Developing a vaccine against a parasite is inherently more difficult than developing a vaccine against a virus. A virus exists in one form and has a simple replication cycle; a parasite develops in various stages, all of which can exist in the body at once. The PfSPZ vaccine solves this problem by eliminating the malaria parasite at the beginning of its life cycle. When injected by the mosquito, sporozoites travel through the blood stream to the liver, where they start replicating. The new vaccine produces a T-cell response that works within the liver, essentially killing the parasite in its nursery. “The time in the cycle,” Fauci told me, “is critical to prevent infection.”
The study at NIH was small. Before the end of this year, there will be larger trials in Tanzania and Mali, supported by the Tanzanian government, a Swiss institute and the NIH. Malariologists will test the durability of the vaccine’s protection and its effectiveness against variations of the parasite in the wild (there are many strains of plasmodium falciparum that cause malaria in humans).
If the vaccine works as promised, it would be an extraordinary scientific milestone: the first highly effective vaccine against a parasite. And this particular parasite has been living in human hosts, and killing them, since humans evolved. Hundreds of thousands of people die of malaria each year, mainly children under 5. A vaccine that prevents infection — rather than treatments that modify the severity of the disease — is important to malaria eradication. Even people with a low level of parasites and no symptoms can transmit the disease, through mosquitoes, to others.

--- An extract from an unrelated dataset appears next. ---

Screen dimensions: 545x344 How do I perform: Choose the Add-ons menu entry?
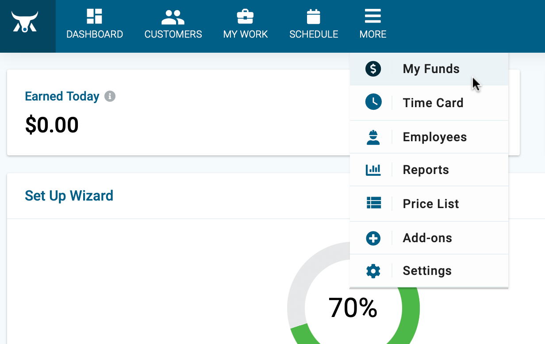point(429,238)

There are serious obstacles in moving this type of vaccination to the necessary scale (beyond, say, to tourists and soldiers). The marvel of the production process — involving individual mosquito surgeries — is itself a constraint. It would need to be somehow automated. It is a problem that the vaccine is delivered intravenously; relatively untrained health workers can’t be expected to find and hit the veins of children, which any medical intern will tell you are maddeningly small. A better delivery technology is required. A five-dose regimen is difficult to implement. And as with other temperature-sensitive vaccines, a continuous cold chain is essential.
Yet if public health officials were content to whine about obstacles, mass treatment for AIDS never would have been undertaken. On a malaria vaccine, Fauci sees a number of problems “we haven’t cracked yet.” But, he continues, “Once you have proven the concept, everything else is engineering. The stakes are so high. A baby dies every 60 seconds from malaria. I can’t imagine that some engineering genius can’t figure these things out. Let’s go for it.”